|Christmas Polyptych, Francis Hoyland, 1961|
I studied this piece for a semester as an undergraduate in Westmont in Form and Analysis. I quickly learned that it had nothing to do with weather patterns and most everything to do with American composer John Adams' (b. 1947) desire to make his own Handel's Messiah. The lengthy, two-part piece is a patchwork of texts including the Bible, Gnostic Gospels, Spanish Poetry, Hildegard of Bingen, and Middle English mystery plays. The strong Hispanic influence gives it a raw and fervid religiosity and mysticism and poetry by women highlight the miraculousness, pain, subjectivity, life/death of birth. Musically Adams uses minimalistic devices with changing but organic rhythms, a plethora of interesting percussion, and the alien sound of three countertenors for the angel Gabriel and elsewhere. One of my favorite parts is The Babe Lept in Her Womb from Part I, the piece right before a rendition of the Magnificat. At the end of the class we were able to watch a live performance of this piece in Disney Hall in Los Angeles with Dawn Upshaw as the soprano, Esa Pekka Salonen conducting, and the composer himself appearing for the applause at the end. I sat in a balcony for Part I next to an old woman who was not at all pleased that this wasn't Beethoven, but with an excellent view of the percussion section, and got into the first row for Part II!

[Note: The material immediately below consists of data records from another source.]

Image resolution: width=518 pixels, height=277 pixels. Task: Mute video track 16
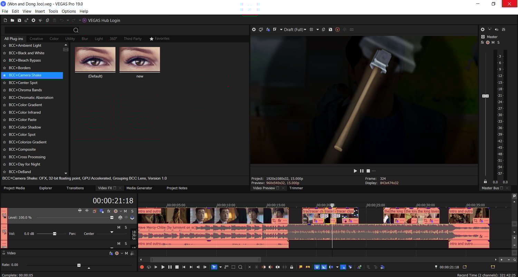(x=125, y=211)
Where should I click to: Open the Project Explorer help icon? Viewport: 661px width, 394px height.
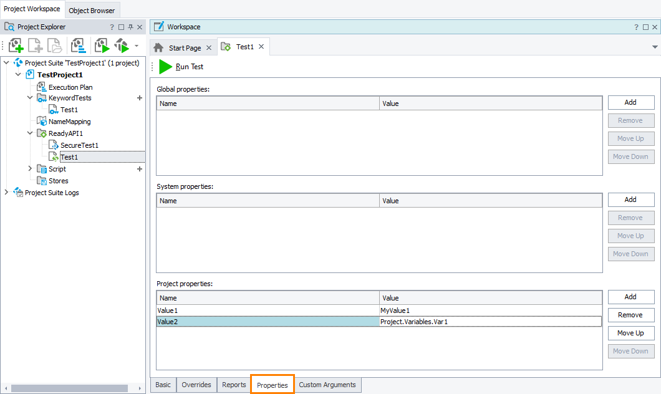point(111,27)
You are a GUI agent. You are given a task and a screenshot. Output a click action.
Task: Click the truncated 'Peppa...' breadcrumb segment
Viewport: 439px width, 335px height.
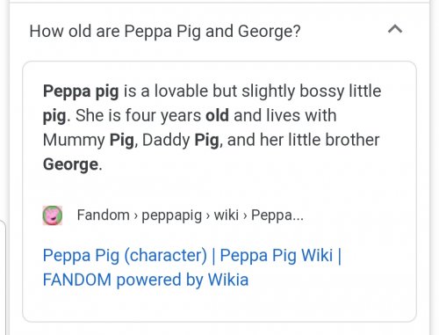click(x=277, y=215)
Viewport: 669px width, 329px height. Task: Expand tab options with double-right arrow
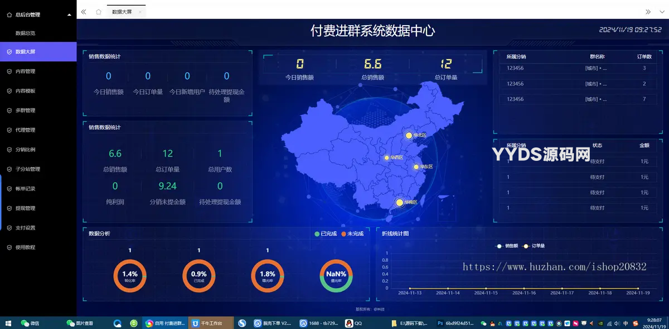[648, 12]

British painter Francis Hoyland (b. 1930) was inspired by the narrative power of Renaissance Italian painting, especially when presented as a series. He is currently working on a Life of Christ project which is projected to contain some 91 paintings. The Christmas Polyptych reminds me of John Adams' El Niño in the patchwork format, switching from one idea and century to another. It also has a kinship through the shared hatred of war which Adams brings to life with Memorial de Tlatelolco and In the Day of the Great Slaughter from Part II, depicting the Slaughter of the Innocents. Peace in this painting seems focused by Mary's gaze on the lamp hanging from the ceiling. It is a somewhat lonely and fragile hope, surrounded by human woes. Jesus, Mary, and sleepy Joseph are the only ones who are not fleeing. Strangely powerful.